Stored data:
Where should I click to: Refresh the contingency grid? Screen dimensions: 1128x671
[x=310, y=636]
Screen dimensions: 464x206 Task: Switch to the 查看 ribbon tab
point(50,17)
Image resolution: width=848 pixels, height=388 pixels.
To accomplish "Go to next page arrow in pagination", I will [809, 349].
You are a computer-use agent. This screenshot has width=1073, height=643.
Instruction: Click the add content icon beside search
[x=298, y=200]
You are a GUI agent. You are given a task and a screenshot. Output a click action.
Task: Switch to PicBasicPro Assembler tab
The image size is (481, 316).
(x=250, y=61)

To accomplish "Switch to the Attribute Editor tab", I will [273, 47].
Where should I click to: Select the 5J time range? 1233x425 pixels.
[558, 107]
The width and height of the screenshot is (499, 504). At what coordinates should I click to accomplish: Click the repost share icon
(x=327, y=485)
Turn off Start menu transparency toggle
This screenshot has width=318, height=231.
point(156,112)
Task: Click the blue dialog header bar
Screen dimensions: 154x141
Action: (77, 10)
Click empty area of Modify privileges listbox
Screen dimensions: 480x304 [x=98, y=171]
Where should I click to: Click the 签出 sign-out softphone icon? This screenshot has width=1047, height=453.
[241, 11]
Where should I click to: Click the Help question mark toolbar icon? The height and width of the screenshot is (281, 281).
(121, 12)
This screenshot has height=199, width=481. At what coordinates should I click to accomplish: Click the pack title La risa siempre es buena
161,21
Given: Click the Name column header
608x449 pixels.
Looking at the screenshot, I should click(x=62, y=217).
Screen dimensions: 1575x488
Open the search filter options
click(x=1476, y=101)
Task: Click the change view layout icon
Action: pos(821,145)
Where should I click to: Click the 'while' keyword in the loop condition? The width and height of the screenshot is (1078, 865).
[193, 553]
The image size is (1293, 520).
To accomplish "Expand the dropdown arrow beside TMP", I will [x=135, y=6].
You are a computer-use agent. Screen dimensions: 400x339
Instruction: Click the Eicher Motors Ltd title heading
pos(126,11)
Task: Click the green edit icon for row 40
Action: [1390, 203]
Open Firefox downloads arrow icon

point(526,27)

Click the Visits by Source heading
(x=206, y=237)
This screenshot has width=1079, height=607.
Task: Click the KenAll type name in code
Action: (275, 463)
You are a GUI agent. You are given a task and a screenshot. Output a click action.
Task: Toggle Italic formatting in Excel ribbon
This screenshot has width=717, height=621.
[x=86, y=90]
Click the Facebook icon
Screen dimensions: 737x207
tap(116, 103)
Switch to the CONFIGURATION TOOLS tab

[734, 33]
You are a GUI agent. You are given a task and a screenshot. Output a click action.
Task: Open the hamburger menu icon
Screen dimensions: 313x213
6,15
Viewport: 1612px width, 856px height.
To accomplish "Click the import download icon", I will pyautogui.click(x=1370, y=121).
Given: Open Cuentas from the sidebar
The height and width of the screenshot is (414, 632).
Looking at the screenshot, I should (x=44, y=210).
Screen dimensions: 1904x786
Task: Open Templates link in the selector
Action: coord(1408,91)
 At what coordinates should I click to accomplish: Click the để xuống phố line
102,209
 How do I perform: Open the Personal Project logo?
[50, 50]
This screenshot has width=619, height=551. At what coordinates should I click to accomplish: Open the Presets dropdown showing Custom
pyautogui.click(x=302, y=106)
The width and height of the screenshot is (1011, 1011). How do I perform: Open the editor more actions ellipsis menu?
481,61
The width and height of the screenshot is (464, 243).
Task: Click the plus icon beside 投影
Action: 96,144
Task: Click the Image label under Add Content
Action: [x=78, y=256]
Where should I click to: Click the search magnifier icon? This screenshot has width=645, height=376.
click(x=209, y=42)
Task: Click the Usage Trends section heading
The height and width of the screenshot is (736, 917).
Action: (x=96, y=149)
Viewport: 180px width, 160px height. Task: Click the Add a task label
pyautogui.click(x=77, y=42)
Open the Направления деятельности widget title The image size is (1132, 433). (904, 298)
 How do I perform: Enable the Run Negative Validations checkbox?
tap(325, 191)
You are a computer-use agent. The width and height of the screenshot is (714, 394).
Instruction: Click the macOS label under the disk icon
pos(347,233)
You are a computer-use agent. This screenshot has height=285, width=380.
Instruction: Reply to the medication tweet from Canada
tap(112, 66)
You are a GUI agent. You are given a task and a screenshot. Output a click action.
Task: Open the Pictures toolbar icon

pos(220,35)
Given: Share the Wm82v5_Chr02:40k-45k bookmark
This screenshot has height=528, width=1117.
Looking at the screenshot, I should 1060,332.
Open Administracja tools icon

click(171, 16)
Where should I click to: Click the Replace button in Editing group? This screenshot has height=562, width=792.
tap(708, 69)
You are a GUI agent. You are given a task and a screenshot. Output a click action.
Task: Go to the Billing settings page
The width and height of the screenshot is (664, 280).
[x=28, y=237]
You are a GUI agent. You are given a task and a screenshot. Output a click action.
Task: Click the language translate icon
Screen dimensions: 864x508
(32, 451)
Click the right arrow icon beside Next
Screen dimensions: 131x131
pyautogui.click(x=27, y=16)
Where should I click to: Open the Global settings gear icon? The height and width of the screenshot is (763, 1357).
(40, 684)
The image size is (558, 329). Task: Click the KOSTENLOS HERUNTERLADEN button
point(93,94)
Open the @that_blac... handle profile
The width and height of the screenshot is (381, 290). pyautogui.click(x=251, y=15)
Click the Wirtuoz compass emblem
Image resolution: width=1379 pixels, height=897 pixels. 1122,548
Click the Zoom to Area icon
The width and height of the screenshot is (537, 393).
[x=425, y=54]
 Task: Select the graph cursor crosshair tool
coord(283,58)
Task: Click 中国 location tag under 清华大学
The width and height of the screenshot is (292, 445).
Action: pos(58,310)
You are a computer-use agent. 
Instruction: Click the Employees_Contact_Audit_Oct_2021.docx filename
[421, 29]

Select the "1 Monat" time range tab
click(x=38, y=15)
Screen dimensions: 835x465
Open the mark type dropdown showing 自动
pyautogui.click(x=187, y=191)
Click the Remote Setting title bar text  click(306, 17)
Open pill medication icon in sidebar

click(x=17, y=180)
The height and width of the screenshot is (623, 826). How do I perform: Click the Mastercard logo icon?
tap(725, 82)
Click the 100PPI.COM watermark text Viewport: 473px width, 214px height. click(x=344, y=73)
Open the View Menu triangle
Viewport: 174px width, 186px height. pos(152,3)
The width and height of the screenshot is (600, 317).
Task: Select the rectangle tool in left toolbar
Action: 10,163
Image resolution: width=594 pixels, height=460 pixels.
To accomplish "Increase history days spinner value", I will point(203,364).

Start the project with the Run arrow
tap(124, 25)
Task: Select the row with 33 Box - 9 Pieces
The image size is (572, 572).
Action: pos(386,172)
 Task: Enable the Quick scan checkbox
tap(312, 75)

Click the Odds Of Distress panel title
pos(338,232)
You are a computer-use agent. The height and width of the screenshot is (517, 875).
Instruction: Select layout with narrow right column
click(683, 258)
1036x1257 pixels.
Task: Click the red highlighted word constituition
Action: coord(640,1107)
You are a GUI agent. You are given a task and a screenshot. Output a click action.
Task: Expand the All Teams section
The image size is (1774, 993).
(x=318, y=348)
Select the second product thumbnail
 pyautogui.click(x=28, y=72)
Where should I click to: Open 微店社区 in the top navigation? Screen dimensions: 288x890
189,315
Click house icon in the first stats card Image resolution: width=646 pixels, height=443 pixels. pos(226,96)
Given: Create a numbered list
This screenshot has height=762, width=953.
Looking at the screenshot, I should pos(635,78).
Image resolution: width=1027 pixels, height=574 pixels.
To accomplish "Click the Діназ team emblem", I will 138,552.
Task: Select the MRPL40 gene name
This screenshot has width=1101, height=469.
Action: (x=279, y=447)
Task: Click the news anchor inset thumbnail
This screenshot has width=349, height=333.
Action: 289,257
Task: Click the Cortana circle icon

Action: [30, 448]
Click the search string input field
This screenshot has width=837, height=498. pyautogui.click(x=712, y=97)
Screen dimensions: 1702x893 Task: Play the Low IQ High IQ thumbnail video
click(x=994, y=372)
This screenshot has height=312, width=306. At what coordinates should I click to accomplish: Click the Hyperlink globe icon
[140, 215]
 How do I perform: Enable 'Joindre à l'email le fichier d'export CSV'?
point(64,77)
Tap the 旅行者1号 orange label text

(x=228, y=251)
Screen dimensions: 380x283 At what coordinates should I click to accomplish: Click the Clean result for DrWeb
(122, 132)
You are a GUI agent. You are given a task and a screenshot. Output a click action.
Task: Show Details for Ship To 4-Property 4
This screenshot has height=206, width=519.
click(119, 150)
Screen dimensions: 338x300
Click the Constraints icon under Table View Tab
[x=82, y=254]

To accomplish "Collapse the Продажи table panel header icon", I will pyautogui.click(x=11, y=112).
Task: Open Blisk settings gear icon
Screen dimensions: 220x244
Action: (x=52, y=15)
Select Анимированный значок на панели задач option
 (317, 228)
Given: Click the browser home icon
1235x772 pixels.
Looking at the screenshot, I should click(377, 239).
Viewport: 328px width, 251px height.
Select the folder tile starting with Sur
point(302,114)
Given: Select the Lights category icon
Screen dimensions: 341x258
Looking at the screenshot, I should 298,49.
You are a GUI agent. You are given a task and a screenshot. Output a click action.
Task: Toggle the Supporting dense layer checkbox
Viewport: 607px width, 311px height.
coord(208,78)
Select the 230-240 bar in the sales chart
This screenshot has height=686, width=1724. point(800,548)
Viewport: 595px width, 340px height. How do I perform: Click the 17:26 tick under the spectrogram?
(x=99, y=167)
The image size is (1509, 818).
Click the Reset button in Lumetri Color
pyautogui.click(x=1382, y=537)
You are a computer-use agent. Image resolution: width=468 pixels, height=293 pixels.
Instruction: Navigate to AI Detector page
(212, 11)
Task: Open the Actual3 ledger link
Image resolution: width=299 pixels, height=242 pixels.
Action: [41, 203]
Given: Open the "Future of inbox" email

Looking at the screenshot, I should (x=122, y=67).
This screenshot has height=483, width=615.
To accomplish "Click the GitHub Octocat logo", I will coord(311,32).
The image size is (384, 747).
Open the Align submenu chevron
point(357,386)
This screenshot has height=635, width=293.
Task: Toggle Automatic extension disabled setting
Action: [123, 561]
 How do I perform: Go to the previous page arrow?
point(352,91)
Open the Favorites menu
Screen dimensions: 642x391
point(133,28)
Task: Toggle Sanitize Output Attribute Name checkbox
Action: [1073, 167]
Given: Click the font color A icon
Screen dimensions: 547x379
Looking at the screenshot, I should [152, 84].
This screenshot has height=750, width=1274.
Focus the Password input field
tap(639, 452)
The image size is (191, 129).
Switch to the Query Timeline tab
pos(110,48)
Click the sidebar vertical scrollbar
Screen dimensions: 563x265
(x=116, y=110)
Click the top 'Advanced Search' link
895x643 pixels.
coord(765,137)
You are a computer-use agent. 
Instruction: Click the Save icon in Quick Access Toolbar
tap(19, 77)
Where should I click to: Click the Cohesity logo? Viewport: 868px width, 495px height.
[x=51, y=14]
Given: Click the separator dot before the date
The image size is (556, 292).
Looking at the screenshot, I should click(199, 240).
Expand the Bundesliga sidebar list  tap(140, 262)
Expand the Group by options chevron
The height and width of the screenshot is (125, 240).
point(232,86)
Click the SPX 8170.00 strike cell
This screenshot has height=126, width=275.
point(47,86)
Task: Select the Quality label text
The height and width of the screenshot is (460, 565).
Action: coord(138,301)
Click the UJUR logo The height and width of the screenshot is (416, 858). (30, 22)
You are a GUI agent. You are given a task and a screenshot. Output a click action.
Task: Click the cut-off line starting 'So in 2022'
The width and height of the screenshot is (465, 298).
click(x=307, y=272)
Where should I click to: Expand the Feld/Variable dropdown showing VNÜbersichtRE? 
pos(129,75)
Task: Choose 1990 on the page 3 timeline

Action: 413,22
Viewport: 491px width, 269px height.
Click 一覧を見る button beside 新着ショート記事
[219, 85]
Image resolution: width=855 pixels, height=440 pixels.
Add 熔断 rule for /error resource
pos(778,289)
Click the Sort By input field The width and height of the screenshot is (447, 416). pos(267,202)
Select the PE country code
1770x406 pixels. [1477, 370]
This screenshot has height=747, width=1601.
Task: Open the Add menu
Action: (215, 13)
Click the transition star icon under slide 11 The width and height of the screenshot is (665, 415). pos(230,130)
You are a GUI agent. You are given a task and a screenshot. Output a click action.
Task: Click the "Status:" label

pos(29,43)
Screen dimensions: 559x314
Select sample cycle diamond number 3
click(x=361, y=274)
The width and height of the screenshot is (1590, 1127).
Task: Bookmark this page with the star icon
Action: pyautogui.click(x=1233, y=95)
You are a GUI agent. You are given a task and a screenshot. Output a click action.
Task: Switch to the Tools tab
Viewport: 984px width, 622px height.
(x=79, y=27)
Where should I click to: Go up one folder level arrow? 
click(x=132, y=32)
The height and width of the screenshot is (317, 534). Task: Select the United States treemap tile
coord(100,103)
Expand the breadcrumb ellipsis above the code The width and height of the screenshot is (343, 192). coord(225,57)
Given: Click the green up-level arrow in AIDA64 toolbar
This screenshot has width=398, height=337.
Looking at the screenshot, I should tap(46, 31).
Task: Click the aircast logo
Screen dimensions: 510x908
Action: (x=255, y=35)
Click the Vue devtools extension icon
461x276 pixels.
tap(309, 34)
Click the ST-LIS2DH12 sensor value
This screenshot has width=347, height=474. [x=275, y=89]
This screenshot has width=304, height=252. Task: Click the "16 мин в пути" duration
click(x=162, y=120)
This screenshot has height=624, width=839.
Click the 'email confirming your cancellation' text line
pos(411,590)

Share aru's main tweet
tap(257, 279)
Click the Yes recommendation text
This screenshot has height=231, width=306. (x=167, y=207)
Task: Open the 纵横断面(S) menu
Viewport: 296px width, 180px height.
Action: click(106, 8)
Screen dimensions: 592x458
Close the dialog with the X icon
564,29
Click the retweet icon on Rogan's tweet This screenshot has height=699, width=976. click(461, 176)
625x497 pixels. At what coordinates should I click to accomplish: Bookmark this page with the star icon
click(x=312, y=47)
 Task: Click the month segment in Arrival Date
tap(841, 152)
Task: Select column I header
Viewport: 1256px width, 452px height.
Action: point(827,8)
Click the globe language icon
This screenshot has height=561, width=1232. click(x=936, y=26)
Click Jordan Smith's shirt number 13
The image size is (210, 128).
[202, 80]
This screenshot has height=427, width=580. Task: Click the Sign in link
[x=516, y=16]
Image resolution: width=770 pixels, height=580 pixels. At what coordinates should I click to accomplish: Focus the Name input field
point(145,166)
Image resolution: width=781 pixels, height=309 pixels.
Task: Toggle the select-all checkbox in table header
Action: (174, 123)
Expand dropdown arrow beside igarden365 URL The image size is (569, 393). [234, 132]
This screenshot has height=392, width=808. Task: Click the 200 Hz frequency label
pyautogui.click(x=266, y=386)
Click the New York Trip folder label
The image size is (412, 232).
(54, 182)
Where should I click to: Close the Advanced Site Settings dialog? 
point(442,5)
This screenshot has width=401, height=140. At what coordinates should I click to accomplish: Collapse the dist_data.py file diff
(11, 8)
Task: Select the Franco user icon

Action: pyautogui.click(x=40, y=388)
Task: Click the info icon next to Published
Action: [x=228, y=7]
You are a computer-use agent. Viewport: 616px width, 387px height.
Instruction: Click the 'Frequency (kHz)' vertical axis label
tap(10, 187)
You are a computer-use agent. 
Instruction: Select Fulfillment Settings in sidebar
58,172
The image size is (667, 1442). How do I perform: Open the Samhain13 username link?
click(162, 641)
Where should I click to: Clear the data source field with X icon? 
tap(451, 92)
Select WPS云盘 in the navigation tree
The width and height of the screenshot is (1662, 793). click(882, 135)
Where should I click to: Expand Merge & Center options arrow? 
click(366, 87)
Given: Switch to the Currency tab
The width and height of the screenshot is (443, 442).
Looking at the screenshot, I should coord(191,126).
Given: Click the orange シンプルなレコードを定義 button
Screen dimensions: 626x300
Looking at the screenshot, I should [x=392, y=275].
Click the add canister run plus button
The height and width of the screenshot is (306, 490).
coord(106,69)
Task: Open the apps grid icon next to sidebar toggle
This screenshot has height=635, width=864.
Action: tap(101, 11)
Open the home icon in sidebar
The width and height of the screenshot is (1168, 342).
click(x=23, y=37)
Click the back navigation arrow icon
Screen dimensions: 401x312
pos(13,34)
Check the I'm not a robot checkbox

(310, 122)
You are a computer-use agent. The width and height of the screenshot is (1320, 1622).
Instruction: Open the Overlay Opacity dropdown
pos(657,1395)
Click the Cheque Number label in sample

:: What the task requires ::
Search the records for the string "section" and, wherever a line contains it, please copy that line.

:: Task solution ::
Task: Click the Usage Trends section heading
Task: Expand the All Teams section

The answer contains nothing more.